Alzheimer's disease · Assisted living · Burnout · Caregiver · Memories

Decision fatigue / June 10, 2007

My mother is much quieter when I visit now. Today being Sunday, we took off for our usual lunch and drive. My sister comes along, as does Jasper the Sheltie (who really doesn’t like going for a ride, surprisingly–he runs and hides when I approach with his harness. This is pretty uncharacteristic for a dog and I’m hoping he grows out of it). Garden Manor has a Sunday afternoon barbeque, and today my mother seemed uncertain about whether she wanted to stay for that. Making even a simple decision is almost impossible for her at this point. A choice between coffee and hot chocolate, for example, is prolonged by her insistence that someone else pick for her. It’s a frustrating development at a time when I want to preserve what little choice she has in her life. At first I would not let her off the hook, but now I’ll just pick what I think she’d prefer. So today I suggested we forego the barbecue and go for a drive.

And this we did. She says next to nothing as we drive, which bothered me at first. I’d question her about her sleep, her meals, her activities, and she’d always answer me with vagueness–”I guess so,” or “I forget.” So I’ve backed off a bit. Every so often I’ll ask her if she’s comfortable or does she want to stop at a store, just to tune her in. I’m getting better at translating her silences–sometimes she’s just pleased to be out and othertimes, like today, she’s unsettled.

Lately she’s seemed like someone walking around with a pebble in her shoe. Always a little “off” but unable to pinpoint why. Constant, low-level discomfort. I don’t know how much this discomfort is turned up when my sister and I are around. I’ve asked the staff how she’s doing and they tell me she’s doing fine. And when I’ve arrived to find her sitting with her card-playing friends, she seems in good spirits and very engaged. She tells us that she does nothing all day, but I know otherwise. The staff photograph many of the social functions and then put the pictures on bulletins boards around the lobby. I originally thought that was a sweet little extra, but now I see that it is probably for the families who can’t get anything out of their loved one. I’ve spotted my mother in a few pictures–eating ice cream or listening to music–so I know that she joins in occasionally.

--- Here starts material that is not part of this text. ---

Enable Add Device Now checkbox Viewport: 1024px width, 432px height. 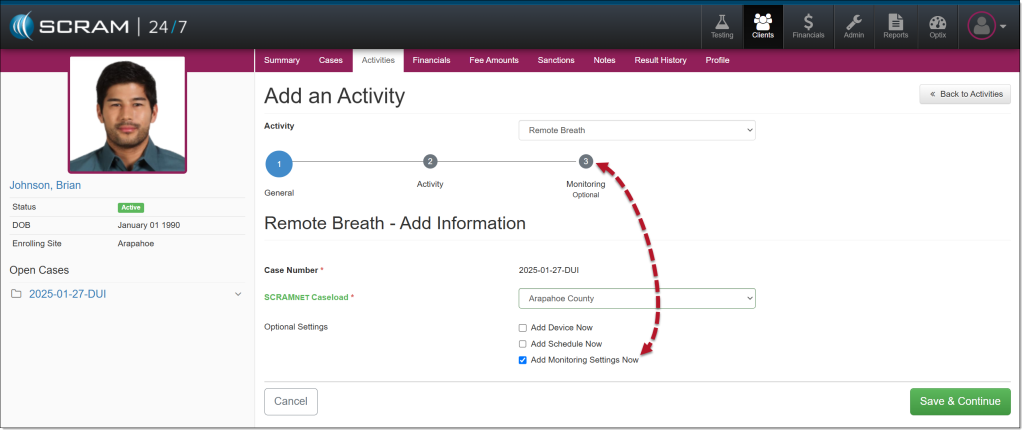click(523, 328)
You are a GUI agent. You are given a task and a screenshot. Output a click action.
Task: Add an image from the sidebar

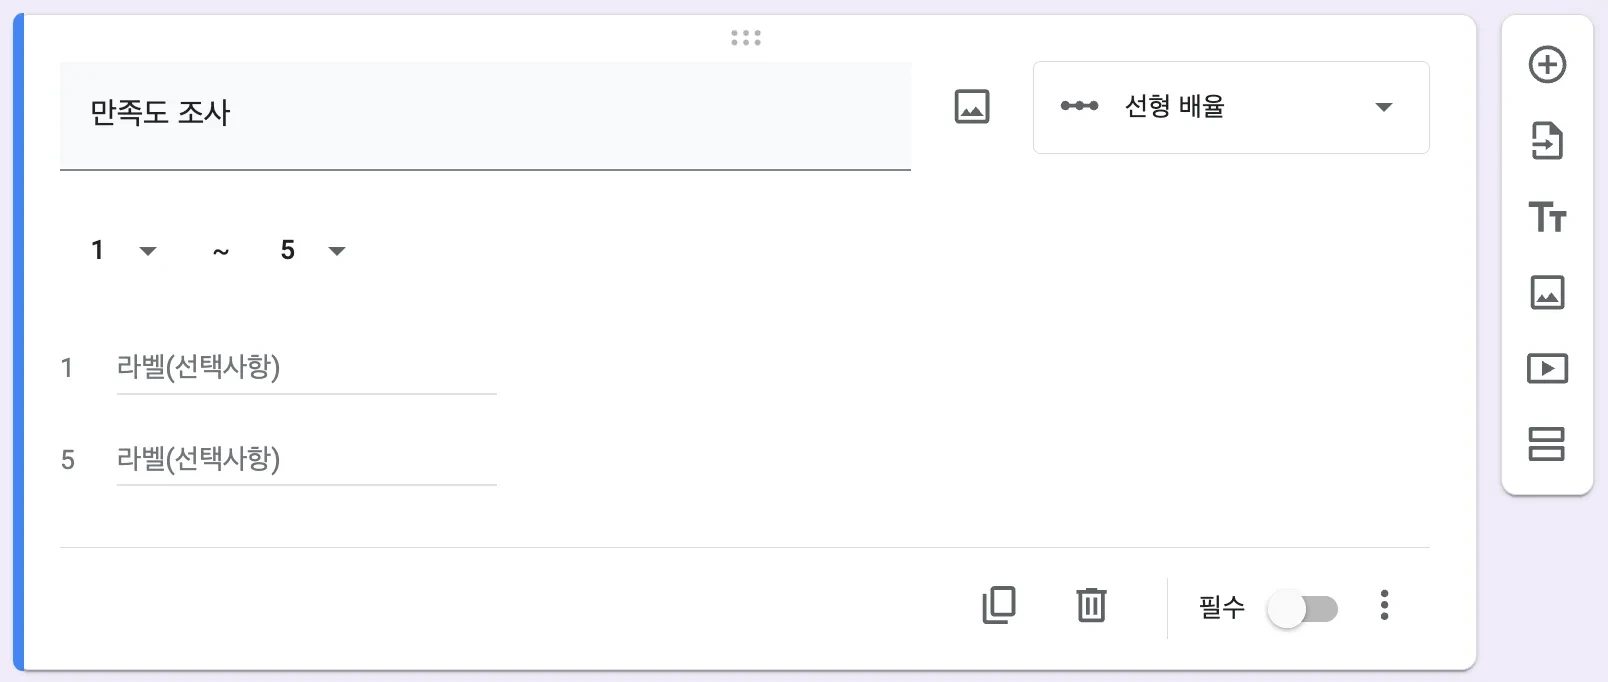point(1547,293)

So I’m thinking that her taciturnity (is there such a word?) might be a little more complex than merely the verbal loss that accompanies Alzheimer’s. She’s been at Garden Manor for a little over five months now, and she seems to be making her own sense of it. On the other hand, I have my own sense of where she “is” and the two don’t often mesh, I think. I operate under the assumption that she remembers how she came to be here and my role in that change. I visit the woman who–I believe–thinks about her old life and wonders why I don’t show up more often. But she’s not that woman, and so I think my assumptions puzzle her.

I’m not saying that I need to map her reality, because I don’t think I can do that. But maybe I can back off and stop trying to fix what isn’t broken.

For example: one subject she invariably raises when I visit is her mother. “How’s Ma?” she asks me. “Where does she live?” “Did you have a fight with her?” “Does she know where I am?” I usually improvise in a very sloppy way, but I think that this is a theme I might have to consider more carefully. Or maybe it’s part of this stage of her adjustment to her new life.

On a personal note, I finally let go of my beautiful 14-year-old collie Lily yesterday. I was hanging on to her, despite her crippling arthritis and doggie dementia. But my poor girl developed a horrible pressure sore, and I knew I couldn’t put her through any more. She’d had a good, long life–and a healthy one, until recently–and her welfare was more important than my need to hang on to the past. I’m less distraught than I was when my boy Dustin died last August. His illness and death were unexpected, but I’ve been considering my Lily’s life for months now. She was a lively and inquisitive collie, so seeing her deteriorate was awful. I think my sadness now is alleviated by relief at being able to release her from her difficulties.